Based in Eindhoven, Netherlands, Xeltis is a clinical-stage developer of advanced polymer-based restorative cardiovascular devices. The company has now announced the start of the first-ever pivotal trial for a synthetic restorative pulmonary valve.
Search our pages for pulmonary heart valves and the cupboard is bare. That’s changed today with news of an exciting development in pediatric cardiac restorative surgery.
Right ventricular outflow tract (RVOT) reconstruction is a procedure to correct certain congenital heart defects. Xeltis’ synthetic restorative pulmonary heart valves evolve into fully functioning, natural heart valves through colonization by the patient’s own tissue. The implants’ porous micro-structure enables the patient’s own tissue to populate it and naturally form a new heart valve that takes over functionality over time (see images below). Made from electrospun polymers, the original synthetic structure resorbs into the body. These characteristics render the technology particularly appropriate for pediatric use.
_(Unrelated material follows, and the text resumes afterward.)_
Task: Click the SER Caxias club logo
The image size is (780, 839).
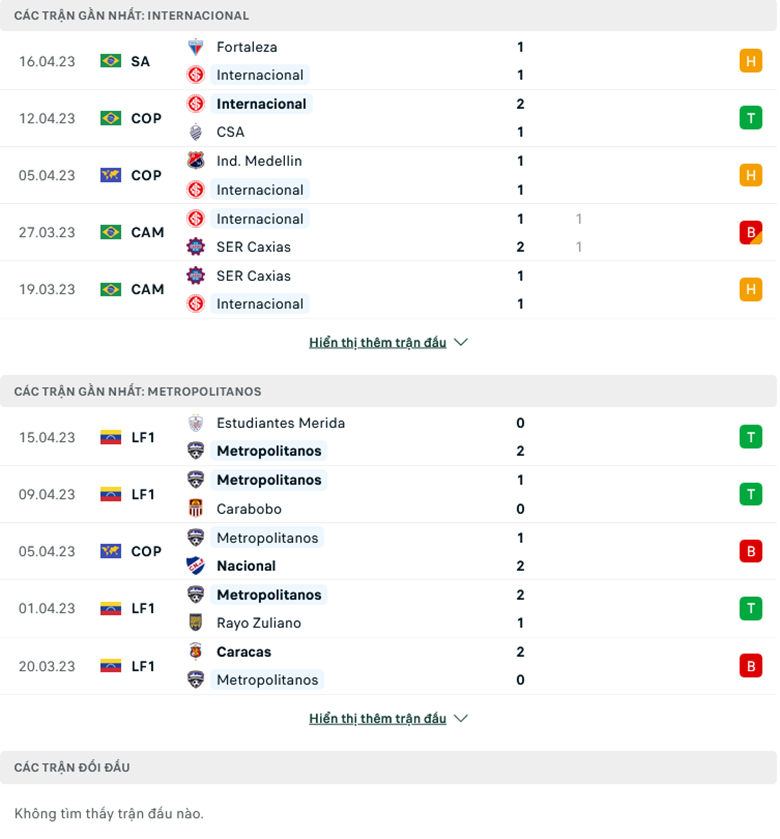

Xeltis developed the first-ever restorative synthetic coronary artery bypass graft (CABG) to have shown successful long-term results in long preclinical trials. It’s also responsible for the first-ever restorative synthetic vascular access graft for patients that need dialysis.
Xplore2/Pivotal is a prospective, non-randomized clinical study to assess safety and efficacy of the restorative pulmonary valve in up to 50 patients undergoing RVOT reconstruction. The U.S. FDA-approved Investigational Device Exemption trial will be conducted in up to 15 centers in the U.S., Europe and Asia. The implanted patients will be followed-up for five years.
With enrolment now commenced, pediatric patients requiring RVOT reconstruction have now been successfully implanted.
The two-year results from the Xplore-1 trial, already conducted in 12 patients in Europe and Asia and the one-year data from the U.S. FDA-approved Early Feasibility Study (EFS) Xplore-2 in six patients have been recently published in the peer-reviewed journal Frontiers in Cardiovascular Medicine. Further outcomes from patients up to four years post-surgery confirm consistently low repeat re-intervention rates and offer promising signs of the technology’s superior potential.
“Regenerating living heart valves in patients requiring RVOT reconstruction may substantially change their quality of life,” said David Morales, M.D., Director, Congenital Heart Surgery, Cincinnati Children’s Hospital and Professor, Department of Pediatrics at University of Cincinnati, global principal investigator of the trial.
“A device that has longer life-span and that potentially grows with the patient would reduce repeated interventions and the physical and psychological burden associated to them.”
Professor Tomasz Mroczek, cardio-thoracic surgeon at the Polish-American Children’s Hospital in Krakow, Poland performed the first patient implant in the study. He says, “Data from 18 patients implanted with the Xeltis restorative pulmonary valve as part of other ongoing clinical trials are very promising.
“The positive safety profile and performance seen in over 60 patient-years of follow-up provide strong indication of a potential best-in-class device to reduce re-operations and improve lives for patients.”
“The Xeltis pulmonary heart valve is the most advanced heart valve with regenerative properties based only on a biocompatible synthetic structure and the first ever synthetic restorative valve to enter a pivotal trial,” said Eliane Schutte, Xeltis CEO.
“We are extremely proud of our clinical program progression, which also includes two small diameter blood vessel applications. All our regenerative devices promise to offer solutions that overcome the limitations of existing technologies – or the complete lack of them.”